Saturday, September 5, 2009

Language Makes Us Human

Some of my students are not, to put it mildly, thrilled about taking French.

Learning a new language is difficult, it's frustrating, and it makes you want to throw reference materials at the wall, howling about subjects, and objects, and verbs, and how absolutely infuriating it is to not know what someone is saying to you, or how to answer back.

My response to my students is to tell them that learning a language opens doors. It changes the way you see the world, it makes you a better, richer person who can look at things differently, who understands things on a deeper level.

Then, when that doesn't work, I tell them that they have no choice, and they need to suck it up.

For a long time, I wondered if it was just me, if I was the only one who felt this way about words, and language; the only one who cared this much about learning how to communicate in a different tongue. Then I picked up Kate Grenville's book The Lieutenant.

The book is about a young man, an astronomer in the British Marines, who goes along with the First Fleet in 1787 to New South Wales. While there, he forms a friendship with a young aboriginal girl named Tagaran and begins to learn the language of the Cadigal people.

And then, as they say, everything changed.

He had thought himself superior to Silk [another soldier], who was innocent and smug in his belief that there was a precise unambiguous equivalence between words, and that one could exchange them as one might trade a Spanish dollar for two shillings and five pence. Now he saw that he had done the same. He had made these lists of verbs, these alphabets, these pages stretched like a net: other inflexions of the same verb.

But learning the Sydney tongue was not like that.
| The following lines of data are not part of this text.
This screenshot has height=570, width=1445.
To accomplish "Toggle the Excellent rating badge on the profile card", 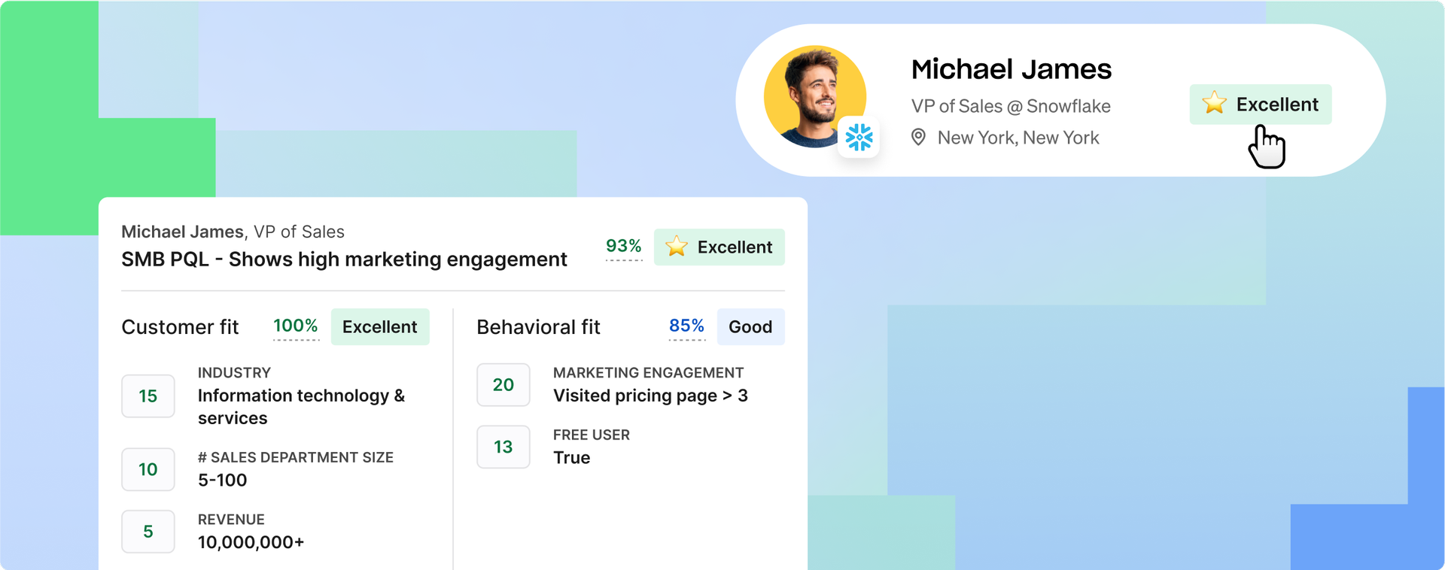I will pyautogui.click(x=1260, y=105).
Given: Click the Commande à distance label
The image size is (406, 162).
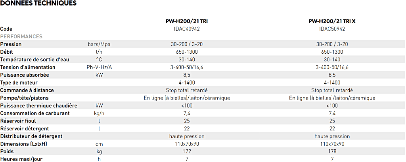Looking at the screenshot, I should 27,90.
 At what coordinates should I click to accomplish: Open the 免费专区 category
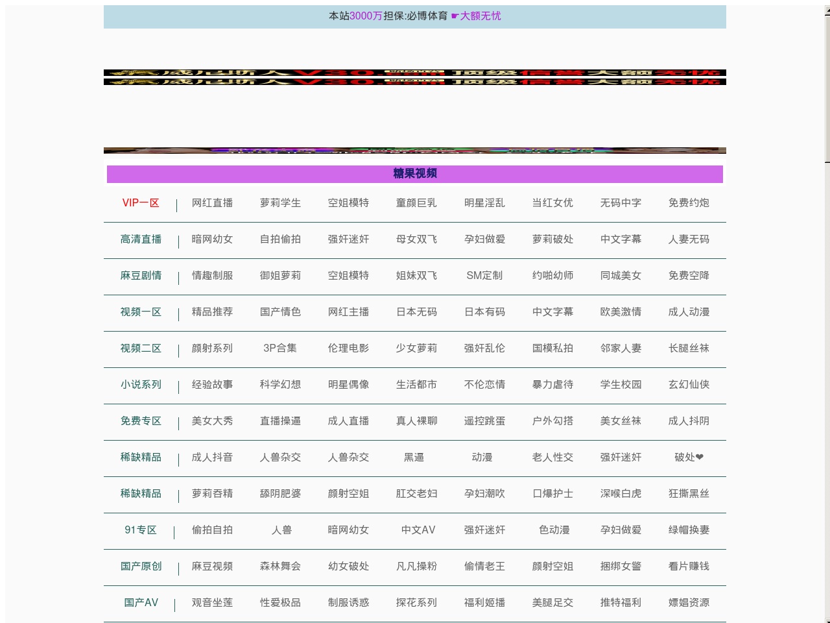(x=141, y=421)
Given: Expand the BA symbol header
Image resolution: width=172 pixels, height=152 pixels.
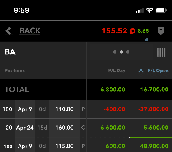Looking at the screenshot, I should (x=10, y=52).
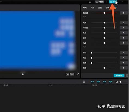Click the preview aspect ratio button

pos(72,74)
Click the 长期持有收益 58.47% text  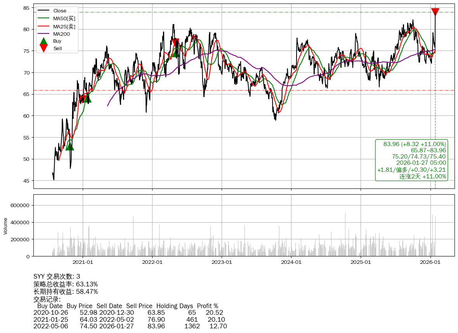[x=66, y=291]
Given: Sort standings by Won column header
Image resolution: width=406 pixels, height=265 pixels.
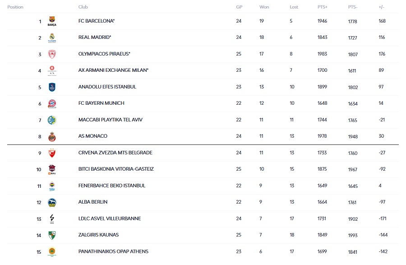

Both the language and the act of learning had burst out of the boundaries he had tried to put around them. Proof of that was what he had just done. The press of the unknown had made him invent a new language, even newer to him than the Cadigal tongue: the language of doubt, the language that was prepared to admit I am not sure.

What he had not learned from Latin or Greek he was learning from the people of New South Wales. It was this: you did not learn a language without entering into a relationship with the people who spoke it with you. His friendship with Tagaran was not a list of objects, or the words for things eaten or not eaten, thrown or not thrown. It was the slow constructing of the map of a relationship.

The names of things, if you truly wanted to understand them, were as much about the spaces between the words are they were about the words themselves. Learning a language was not a matter of joining any two points with a line. It was a leap into the other.

To understand the movements of the celestial bodies, it was necessary to leave behind everything you thought you knew. Until you could put yourself at some point beyond your own world, looking back at it, you would never see how everything worked together.


This is what I try to say to my students. I expect that they're too young, that all they see right now is the brick wall of a foreign language in front of them. I hope that one day they see what the narrator in this book sees: how language connects us as nothing else can, and how making that leap into the other means that we are never, ever the same again.